__Exercise directions__
Reproduce the data shown below exactly.

__Record set__
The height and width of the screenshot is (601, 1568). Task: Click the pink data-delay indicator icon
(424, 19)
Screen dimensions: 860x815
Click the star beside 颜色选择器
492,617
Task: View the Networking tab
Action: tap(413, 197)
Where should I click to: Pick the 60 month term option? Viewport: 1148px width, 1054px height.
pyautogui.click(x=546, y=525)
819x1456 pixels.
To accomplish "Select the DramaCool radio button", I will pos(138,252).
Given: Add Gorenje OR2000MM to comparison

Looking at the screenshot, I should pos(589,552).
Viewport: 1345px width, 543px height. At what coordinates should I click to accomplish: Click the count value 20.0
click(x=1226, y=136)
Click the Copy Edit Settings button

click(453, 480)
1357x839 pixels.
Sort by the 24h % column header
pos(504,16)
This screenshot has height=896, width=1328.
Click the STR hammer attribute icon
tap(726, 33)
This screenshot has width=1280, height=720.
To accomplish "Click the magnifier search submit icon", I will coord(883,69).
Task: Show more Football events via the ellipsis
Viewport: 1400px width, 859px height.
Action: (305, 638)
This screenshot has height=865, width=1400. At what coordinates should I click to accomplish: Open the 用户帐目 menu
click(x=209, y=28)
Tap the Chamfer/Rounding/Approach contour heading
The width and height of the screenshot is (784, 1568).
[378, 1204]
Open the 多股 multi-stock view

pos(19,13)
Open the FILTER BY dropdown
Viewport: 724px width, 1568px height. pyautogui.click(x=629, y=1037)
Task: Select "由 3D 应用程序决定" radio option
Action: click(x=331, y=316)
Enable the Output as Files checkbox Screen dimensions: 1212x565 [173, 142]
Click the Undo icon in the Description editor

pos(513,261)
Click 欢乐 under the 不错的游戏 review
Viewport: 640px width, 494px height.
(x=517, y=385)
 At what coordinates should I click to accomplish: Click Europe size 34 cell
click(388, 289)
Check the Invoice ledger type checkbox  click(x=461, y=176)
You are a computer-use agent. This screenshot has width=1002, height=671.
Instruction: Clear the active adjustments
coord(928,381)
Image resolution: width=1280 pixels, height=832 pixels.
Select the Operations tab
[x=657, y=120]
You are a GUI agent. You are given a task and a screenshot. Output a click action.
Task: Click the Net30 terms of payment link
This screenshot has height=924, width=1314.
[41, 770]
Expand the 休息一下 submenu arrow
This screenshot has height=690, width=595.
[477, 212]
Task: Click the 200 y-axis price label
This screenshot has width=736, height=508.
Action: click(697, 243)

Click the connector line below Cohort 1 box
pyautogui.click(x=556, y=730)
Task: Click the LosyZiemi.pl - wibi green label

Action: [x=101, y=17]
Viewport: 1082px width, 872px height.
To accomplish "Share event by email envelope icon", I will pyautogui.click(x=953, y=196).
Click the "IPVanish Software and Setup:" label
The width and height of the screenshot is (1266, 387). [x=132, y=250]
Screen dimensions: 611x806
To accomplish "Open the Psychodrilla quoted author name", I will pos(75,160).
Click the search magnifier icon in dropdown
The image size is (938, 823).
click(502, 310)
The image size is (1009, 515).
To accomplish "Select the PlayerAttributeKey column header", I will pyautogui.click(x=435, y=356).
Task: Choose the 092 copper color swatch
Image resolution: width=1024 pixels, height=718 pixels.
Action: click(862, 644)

__Solution for this exercise__
The height and width of the screenshot is (601, 1568). Task: Click the pink data-delay indicator icon
(424, 19)
Screen dimensions: 860x815
Click the star beside 颜色选择器
492,617
Task: View the Networking tab
Action: tap(413, 197)
Where should I click to: Pick the 60 month term option? Viewport: 1148px width, 1054px height.
pyautogui.click(x=546, y=525)
819x1456 pixels.
To accomplish "Select the DramaCool radio button", I will pos(138,252).
Given: Add Gorenje OR2000MM to comparison

Looking at the screenshot, I should pos(589,552).
Viewport: 1345px width, 543px height. At what coordinates should I click to accomplish: Click the count value 20.0
click(x=1226, y=136)
Click the Copy Edit Settings button

click(453, 480)
1357x839 pixels.
Sort by the 24h % column header
pos(504,16)
This screenshot has height=896, width=1328.
Click the STR hammer attribute icon
tap(726, 33)
This screenshot has width=1280, height=720.
To accomplish "Click the magnifier search submit icon", I will coord(883,69).
Task: Show more Football events via the ellipsis
Viewport: 1400px width, 859px height.
Action: (305, 638)
This screenshot has height=865, width=1400. At what coordinates should I click to accomplish: Open the 用户帐目 menu
click(x=209, y=28)
Tap the Chamfer/Rounding/Approach contour heading
The width and height of the screenshot is (784, 1568).
[378, 1204]
Open the 多股 multi-stock view

pos(19,13)
Open the FILTER BY dropdown
Viewport: 724px width, 1568px height. pyautogui.click(x=629, y=1037)
Task: Select "由 3D 应用程序决定" radio option
Action: click(x=331, y=316)
Enable the Output as Files checkbox Screen dimensions: 1212x565 [173, 142]
Click the Undo icon in the Description editor

pos(513,261)
Click 欢乐 under the 不错的游戏 review
Viewport: 640px width, 494px height.
(x=517, y=385)
 At what coordinates should I click to accomplish: Click Europe size 34 cell
click(388, 289)
Check the Invoice ledger type checkbox  click(x=461, y=176)
You are a computer-use agent. This screenshot has width=1002, height=671.
Instruction: Clear the active adjustments
coord(928,381)
Image resolution: width=1280 pixels, height=832 pixels.
Select the Operations tab
[x=657, y=120]
You are a GUI agent. You are given a task and a screenshot. Output a click action.
Task: Click the Net30 terms of payment link
This screenshot has height=924, width=1314.
[41, 770]
Expand the 休息一下 submenu arrow
This screenshot has height=690, width=595.
[477, 212]
Task: Click the 200 y-axis price label
This screenshot has width=736, height=508.
Action: click(697, 243)

Click the connector line below Cohort 1 box
pyautogui.click(x=556, y=730)
Task: Click the LosyZiemi.pl - wibi green label

Action: [x=101, y=17]
Viewport: 1082px width, 872px height.
To accomplish "Share event by email envelope icon", I will pyautogui.click(x=953, y=196).
Click the "IPVanish Software and Setup:" label
The width and height of the screenshot is (1266, 387). [x=132, y=250]
Screen dimensions: 611x806
To accomplish "Open the Psychodrilla quoted author name", I will pos(75,160).
Click the search magnifier icon in dropdown
The image size is (938, 823).
click(502, 310)
The image size is (1009, 515).
To accomplish "Select the PlayerAttributeKey column header", I will pyautogui.click(x=435, y=356).
Task: Choose the 092 copper color swatch
Image resolution: width=1024 pixels, height=718 pixels.
Action: click(862, 644)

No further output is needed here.